Click for a Printer-friendly Version
- Adobe PDF
The Meaning of Merge/Purge
By Jim Wheaton
Principal, Wheaton Group
Original version of an article that appeared in the
January 1990 issue of "Direct Marketing"
The power and flexibility of modern Merge/Purge software offers
many capabilities that were unavailable with yesterday's primitive
software. The goal of this article is to help mailers take
full advantage of these capabilities.
A popular misconception is that a Merge/Purge is nothing more than
name and address unduplication. In reality, unduplication
is just one of five equally important steps that comprise a Merge/Purge:
- Conversion places every name and address from every incoming list
into a standard, "internal" format. This is critical
for the Unduplication step to work properly. At the same time,
the names and addresses are enhanced (e.g., ZIP Code correction,
National Change of Address, etc). Optionally, geographic-level
demographic data can be applied.
- Unduplication identifies duplicates among names and
addresses. Optionally, individual-level demographic data can
be applied (i.e., exact age, length of residence, etc.).
- Split and Key divides the "cleaned output" from Unduplication
into appropriate panels (i.e., "Label Sets" or "Strings").
In addition, every name and address is assigned an appropriate Key
Code (i.e., Source Code or Mail Key).
- Presort organizes each panel out of Split and Key into Carrier-Route
qualified, 5-Digit qualified and/or Unqualified ("Residual")
groups, to take advantage of postal discounts.
- Print/Reformat translates the service bureau internal name and address
format into a format that can be used by the lettershop.
Definition or A Duplicate — Key To A Successful Merge/Purge
first thing to do when setting up a Merge/Purge is to arrive at
an appropriate definition of a duplicate. This is more difficult
than it sounds, because there is no such thing as a definite duplicate.
One of the biggest fallacies in the Merge/Purge business is that
names and addresses can be divided into "definite duplicates"
and "definite non-duplicates." The following two
names and addresses, for example, are not duplicates:
These two names and addresses actually represent two different people:
my father and myself, at the address of the house I grew up in.
Even though I was named after my father, mail frequently arrived
at our home without a suffix; that is, with "Junior" and
"the Third" deleted. This often caused confusion.
The point is, short of telephoning every individual who is to be
mailed, there is no way to be 100 percent correct when it comes
to defining duplicates. Modern Merge/Purge software, therefore,
works off percentages.
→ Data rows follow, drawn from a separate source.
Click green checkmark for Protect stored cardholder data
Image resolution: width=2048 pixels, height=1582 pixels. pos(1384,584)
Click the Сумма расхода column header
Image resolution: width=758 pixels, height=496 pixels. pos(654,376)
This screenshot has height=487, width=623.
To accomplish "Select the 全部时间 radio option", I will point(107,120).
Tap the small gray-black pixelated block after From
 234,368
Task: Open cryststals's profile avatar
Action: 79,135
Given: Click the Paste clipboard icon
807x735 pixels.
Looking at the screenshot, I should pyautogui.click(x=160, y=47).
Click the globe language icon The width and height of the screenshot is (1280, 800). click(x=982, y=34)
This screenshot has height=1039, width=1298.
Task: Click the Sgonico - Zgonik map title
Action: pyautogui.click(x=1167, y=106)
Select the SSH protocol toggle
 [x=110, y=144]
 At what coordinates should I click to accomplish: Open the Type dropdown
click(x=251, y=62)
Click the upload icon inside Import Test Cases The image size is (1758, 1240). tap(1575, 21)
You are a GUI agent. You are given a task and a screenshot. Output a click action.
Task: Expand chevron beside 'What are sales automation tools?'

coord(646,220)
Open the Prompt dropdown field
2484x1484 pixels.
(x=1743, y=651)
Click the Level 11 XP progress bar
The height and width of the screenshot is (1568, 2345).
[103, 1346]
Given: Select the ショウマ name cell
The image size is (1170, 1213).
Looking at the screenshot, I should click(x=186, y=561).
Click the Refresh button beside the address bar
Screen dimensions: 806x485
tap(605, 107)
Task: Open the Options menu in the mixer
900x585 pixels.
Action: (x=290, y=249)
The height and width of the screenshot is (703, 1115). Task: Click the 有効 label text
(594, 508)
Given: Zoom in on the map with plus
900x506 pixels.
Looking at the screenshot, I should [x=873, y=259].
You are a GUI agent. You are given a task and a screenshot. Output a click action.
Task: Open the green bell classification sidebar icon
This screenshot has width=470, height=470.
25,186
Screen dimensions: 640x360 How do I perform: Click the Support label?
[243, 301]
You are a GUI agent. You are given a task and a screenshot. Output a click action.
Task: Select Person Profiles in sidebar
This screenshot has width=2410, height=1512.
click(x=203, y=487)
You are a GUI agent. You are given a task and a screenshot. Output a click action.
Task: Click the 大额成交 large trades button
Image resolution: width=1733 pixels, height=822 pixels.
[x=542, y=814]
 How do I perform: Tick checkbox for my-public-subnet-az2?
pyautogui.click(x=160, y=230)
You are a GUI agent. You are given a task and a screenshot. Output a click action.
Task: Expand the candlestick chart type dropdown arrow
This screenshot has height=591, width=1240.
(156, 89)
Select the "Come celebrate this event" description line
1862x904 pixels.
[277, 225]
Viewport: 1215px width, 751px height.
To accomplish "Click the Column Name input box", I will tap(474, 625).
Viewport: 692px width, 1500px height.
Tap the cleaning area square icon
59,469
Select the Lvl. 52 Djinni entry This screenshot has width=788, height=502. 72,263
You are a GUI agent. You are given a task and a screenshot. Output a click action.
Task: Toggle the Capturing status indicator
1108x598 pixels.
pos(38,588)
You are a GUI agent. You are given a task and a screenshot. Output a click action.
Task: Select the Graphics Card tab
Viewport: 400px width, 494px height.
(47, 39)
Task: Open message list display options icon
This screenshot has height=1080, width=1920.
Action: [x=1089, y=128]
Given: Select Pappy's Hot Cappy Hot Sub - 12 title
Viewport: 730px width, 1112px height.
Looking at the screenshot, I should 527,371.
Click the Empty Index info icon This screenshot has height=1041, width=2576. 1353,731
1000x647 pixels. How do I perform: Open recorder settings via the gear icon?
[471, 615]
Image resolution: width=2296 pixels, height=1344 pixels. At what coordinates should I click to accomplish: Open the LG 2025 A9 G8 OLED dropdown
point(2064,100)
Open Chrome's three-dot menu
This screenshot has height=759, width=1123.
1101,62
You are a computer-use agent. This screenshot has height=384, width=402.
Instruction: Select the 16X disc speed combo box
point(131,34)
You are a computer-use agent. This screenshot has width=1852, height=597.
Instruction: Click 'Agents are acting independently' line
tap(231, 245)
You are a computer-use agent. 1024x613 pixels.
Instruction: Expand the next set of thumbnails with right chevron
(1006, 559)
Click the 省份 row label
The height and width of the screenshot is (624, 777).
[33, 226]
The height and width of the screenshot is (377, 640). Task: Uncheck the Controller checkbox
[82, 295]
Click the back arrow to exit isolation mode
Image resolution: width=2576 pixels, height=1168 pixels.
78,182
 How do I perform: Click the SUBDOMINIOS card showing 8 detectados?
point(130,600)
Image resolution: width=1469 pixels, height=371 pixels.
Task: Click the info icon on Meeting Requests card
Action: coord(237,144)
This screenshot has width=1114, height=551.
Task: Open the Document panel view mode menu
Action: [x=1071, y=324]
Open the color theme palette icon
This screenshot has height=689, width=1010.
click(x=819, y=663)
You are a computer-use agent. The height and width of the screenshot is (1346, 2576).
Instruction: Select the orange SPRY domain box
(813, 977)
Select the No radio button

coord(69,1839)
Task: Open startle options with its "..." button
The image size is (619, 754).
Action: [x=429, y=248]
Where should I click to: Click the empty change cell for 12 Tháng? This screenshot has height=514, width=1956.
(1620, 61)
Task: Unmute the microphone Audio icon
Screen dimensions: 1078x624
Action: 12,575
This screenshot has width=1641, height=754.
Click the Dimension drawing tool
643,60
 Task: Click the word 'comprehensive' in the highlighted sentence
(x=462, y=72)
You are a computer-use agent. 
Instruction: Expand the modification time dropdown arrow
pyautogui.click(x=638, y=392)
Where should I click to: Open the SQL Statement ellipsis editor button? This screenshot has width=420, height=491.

Instead of "definite duplicates"
and "definite non-duplicates," direct response advertisers
are presented with a spectrum of statistical probability:
- Each circumstance — every different business, every different
mailing — requires its own definition of a duplicate.
The direct response advertiser, with the assistance of his/her service
bureau, must carefully choose from a range of duplicate rules.
- Each rule is a filter that catches names and addresses with a
specific statistical probability of being duplicates. At one
extreme, there will be a rule that catches only exact name and
address matches. This increases the likelihood that duplicates
will be mailed. At the other extreme, there will be rules that
allow significant discrepancies in both the name and the address,
resulting in a smaller number of names to mail.
In other words, modern Merge/Purge technology allows you to dial
into the spectrum of statistical probability that is appropriate
for your specific circumstances. Mailers must know their
needs, and must work carefully with their service bureau's
technical people to understand the implications of certain
decision rules for that particular mailing.
Levels Of Unduplication
Having arrived at an appropriate definition of a duplicate, the
next key issue is the "level" of unduplication for the
mailing (i.e., Company, Location, Family or Individual Name).
The level of unduplication, in turn, will depend on whether the
mailing is to be directed to consumer names, business names, or
Consumer names are found at household locations and business names
at business locations (as identified by a company name). Generally,
each type requires a different level of unduplication.
For consumer names, modern Merge/Purge software allows three different
levels of unduplication: Location, Family and Individual Name.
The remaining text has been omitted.